Problem details:
Each line below from the one containing "März (1013, 607)" through the one containing "heinäkuu 04, 2003, 08:12 (140, 816)" should be output exactly as it stands, and no other line should appear.

(Saved data entries)
* * * * *

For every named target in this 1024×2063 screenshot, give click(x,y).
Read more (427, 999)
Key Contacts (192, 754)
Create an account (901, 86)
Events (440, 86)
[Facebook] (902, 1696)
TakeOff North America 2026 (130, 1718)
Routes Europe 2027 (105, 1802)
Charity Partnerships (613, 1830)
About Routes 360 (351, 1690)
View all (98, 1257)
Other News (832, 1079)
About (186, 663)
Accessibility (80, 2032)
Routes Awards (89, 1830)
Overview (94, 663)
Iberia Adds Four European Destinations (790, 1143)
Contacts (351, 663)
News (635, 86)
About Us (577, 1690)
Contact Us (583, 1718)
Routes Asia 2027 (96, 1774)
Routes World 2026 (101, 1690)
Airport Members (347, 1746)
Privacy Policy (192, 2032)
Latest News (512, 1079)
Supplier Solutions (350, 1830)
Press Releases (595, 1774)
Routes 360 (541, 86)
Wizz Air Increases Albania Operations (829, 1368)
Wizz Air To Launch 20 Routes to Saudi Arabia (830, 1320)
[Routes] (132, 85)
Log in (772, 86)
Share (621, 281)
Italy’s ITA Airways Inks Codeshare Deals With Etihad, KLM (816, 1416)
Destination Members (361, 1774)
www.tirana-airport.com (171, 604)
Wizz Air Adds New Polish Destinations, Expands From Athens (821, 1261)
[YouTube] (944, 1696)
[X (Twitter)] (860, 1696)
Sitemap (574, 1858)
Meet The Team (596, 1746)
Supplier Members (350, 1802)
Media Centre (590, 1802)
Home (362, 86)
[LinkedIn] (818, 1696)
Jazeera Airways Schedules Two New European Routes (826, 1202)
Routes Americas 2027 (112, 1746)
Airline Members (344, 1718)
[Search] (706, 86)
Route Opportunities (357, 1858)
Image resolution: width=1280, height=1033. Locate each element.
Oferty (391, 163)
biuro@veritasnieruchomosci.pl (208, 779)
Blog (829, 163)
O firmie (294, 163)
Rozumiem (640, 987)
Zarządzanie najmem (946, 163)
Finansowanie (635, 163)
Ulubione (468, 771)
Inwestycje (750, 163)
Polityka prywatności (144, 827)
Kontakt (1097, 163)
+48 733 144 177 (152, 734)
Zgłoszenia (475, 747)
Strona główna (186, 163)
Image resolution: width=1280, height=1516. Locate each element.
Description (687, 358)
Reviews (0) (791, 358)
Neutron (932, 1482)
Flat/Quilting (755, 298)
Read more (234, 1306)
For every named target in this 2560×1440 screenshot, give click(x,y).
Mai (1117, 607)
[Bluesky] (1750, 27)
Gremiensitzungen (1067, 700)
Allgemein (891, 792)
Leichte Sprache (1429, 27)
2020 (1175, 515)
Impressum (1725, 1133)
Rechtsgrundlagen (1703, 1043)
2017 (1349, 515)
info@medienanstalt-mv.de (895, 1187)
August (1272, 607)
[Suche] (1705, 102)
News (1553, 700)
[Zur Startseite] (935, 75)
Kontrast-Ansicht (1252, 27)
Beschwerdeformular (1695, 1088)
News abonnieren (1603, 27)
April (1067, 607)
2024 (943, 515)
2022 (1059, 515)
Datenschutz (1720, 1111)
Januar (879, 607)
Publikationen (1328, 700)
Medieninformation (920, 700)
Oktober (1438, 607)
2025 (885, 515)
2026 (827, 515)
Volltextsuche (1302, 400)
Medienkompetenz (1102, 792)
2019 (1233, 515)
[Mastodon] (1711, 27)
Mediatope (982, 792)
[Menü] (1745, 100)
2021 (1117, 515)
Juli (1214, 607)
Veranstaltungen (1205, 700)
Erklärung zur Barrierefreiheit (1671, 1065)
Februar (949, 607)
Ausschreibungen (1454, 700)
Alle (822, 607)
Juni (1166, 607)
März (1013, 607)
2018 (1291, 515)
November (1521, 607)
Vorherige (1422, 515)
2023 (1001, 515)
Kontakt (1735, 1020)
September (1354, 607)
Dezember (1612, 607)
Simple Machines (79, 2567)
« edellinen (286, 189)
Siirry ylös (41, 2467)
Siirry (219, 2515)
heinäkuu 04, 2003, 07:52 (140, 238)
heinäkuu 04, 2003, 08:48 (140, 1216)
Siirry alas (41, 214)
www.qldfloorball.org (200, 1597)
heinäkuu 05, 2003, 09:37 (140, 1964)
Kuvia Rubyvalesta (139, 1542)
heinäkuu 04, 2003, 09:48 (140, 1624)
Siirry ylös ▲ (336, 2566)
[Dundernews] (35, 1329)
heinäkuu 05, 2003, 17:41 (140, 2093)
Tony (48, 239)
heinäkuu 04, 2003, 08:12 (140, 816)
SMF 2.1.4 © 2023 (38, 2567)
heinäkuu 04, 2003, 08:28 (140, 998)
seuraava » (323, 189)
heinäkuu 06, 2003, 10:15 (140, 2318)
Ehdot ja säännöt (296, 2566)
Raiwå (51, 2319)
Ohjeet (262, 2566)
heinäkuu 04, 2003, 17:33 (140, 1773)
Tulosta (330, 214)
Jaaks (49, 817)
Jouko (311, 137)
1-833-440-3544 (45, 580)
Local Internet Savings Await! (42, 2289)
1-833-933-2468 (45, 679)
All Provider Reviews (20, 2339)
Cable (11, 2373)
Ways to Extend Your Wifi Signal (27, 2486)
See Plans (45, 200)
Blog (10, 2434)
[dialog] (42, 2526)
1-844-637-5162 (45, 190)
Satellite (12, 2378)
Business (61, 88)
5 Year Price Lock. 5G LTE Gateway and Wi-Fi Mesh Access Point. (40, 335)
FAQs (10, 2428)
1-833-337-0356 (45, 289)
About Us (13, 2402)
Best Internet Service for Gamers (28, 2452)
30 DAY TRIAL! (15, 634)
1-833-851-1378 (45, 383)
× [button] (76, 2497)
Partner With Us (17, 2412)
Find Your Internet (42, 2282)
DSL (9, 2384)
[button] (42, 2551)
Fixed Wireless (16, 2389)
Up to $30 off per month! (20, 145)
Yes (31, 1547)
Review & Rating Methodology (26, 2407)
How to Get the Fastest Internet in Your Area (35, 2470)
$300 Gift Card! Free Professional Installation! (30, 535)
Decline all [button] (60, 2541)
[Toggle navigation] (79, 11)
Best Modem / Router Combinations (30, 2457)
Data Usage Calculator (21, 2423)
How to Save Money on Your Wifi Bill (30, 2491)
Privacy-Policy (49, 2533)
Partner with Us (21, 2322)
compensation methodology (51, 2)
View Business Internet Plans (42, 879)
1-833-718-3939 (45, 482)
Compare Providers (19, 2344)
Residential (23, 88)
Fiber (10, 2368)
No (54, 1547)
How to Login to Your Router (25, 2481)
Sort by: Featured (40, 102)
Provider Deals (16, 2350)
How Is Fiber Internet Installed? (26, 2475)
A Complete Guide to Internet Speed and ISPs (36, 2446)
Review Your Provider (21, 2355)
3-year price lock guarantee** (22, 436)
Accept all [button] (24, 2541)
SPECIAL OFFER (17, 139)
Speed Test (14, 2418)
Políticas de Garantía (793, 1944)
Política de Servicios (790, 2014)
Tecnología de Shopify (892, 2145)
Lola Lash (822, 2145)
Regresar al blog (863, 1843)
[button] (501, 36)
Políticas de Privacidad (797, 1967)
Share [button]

* * * * *

Completed exercise:
März (1013, 607)
2018 (1291, 515)
November (1521, 607)
Vorherige (1422, 515)
2023 (1001, 515)
Kontakt (1735, 1020)
September (1354, 607)
Dezember (1612, 607)
Simple Machines (79, 2567)
« edellinen (286, 189)
Siirry ylös (41, 2467)
Siirry (219, 2515)
heinäkuu 04, 2003, 07:52 (140, 238)
heinäkuu 04, 2003, 08:48 (140, 1216)
Siirry alas (41, 214)
www.qldfloorball.org (200, 1597)
heinäkuu 05, 2003, 09:37 (140, 1964)
Kuvia Rubyvalesta (139, 1542)
heinäkuu 04, 2003, 09:48 (140, 1624)
Siirry ylös ▲ (336, 2566)
[Dundernews] (35, 1329)
heinäkuu 05, 2003, 17:41 (140, 2093)
Tony (48, 239)
heinäkuu 04, 2003, 08:12 (140, 816)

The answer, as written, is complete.